Diese Ureinwohner nennen sich „Kanaken“ und genießen seit dem Abkommen von Nouméa 1989 weitgehende Autonomierechte. Lediglich  die Bereiche Verteidigung, Sicherheit, Justiz und Finanzpolitik werden seither von Frankreich kontrolliert, alles andere verantworten lokale Behörden. So gilt es auch inzwischen als normal, daß auf Rathäusern vor Ort die kanakische Unabhängigkeitsflagge statt der französischen Trikolore weht. 

Für das Referendum wird darüber hinaus gelten, daß nur Franzosen, die vor dem Jahr 1994 in Neukaledonien angekommen sind, stimmberechtigt sein werden. Außerdem steht jetzt schon fest, daß die Unabhängigkeitsbefürworter mindestens zwei weitere Referendumschancen bekommen sollen, wenn die Volksabstimmung im kommenden November im Ergebnis nicht ihren Erwartungen entspricht. 

Hintergrund hierfür ist wiederum, daß die Geburtenrate der „Kanaken“ zwanzig  Prozent über dem Durchschnitt der Geburtenrate ganz Neukaledoniens liegt. Dadurch wird ihr Anteil an den Wahlberechtigten kontinuierlich weiter steigen.

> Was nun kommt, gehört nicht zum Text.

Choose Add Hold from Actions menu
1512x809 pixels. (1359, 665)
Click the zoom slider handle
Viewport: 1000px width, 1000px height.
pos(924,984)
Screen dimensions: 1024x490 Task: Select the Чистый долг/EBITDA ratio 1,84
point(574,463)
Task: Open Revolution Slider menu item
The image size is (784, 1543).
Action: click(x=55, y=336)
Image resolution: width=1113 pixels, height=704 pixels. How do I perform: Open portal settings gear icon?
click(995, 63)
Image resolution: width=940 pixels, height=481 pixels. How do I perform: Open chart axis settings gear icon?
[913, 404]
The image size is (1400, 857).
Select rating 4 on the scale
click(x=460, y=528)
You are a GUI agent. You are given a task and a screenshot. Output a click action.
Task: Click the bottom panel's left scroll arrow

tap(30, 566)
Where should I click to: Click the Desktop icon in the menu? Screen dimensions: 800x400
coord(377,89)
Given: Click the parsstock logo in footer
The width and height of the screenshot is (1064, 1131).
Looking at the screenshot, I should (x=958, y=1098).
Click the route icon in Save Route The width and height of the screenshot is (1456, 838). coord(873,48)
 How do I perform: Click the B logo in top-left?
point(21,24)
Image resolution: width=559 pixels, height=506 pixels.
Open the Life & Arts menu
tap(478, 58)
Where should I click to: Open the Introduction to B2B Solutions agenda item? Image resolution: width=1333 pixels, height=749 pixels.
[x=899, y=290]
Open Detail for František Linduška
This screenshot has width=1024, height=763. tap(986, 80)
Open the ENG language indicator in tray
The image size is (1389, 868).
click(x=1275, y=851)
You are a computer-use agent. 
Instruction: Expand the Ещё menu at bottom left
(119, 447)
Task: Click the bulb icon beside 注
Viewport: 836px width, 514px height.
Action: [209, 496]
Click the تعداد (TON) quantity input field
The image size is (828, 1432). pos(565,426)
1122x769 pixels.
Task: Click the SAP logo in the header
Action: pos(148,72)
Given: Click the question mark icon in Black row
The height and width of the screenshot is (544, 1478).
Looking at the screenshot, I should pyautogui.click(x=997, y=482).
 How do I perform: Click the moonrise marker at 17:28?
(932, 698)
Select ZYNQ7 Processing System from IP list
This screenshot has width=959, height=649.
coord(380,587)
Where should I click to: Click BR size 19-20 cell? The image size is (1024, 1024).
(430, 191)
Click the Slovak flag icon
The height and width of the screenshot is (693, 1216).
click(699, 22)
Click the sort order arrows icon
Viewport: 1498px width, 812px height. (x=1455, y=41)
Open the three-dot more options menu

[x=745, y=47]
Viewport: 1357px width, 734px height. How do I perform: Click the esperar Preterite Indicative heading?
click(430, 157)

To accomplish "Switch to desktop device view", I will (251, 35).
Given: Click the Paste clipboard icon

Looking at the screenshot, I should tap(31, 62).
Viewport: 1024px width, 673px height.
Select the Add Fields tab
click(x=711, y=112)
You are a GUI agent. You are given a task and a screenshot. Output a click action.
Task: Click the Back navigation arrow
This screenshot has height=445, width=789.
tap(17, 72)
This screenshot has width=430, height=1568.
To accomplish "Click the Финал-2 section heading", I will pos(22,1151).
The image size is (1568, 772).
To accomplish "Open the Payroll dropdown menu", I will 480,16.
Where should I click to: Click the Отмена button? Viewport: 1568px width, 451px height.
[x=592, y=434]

Alles in allem bleibt es Frankreichs Dilemma, einerseits seinen Staatshaushalt ins Gleichgewicht bringen zu müssen, andererseits sich die Chancen und Prestigegewinne erhalten zu wollen, die seine Überseeprovinzen bieten. Je weniger diese aber auf die Finanztransfers aus Paris angewiesen sind, desto größer werden dort – und insbesondere im rohstoffreichen Neukaledonien – die Unabhängigkeitsbestrebungen. 

Übrigens machen selbst die korsischen Separatisten ihren nächsten Vorstoß zur Unabhängigkeit nur von der Erreichung des Ziels abhängig, ihren heutigen Lebensstandard ohne Frankreich sichern zu können.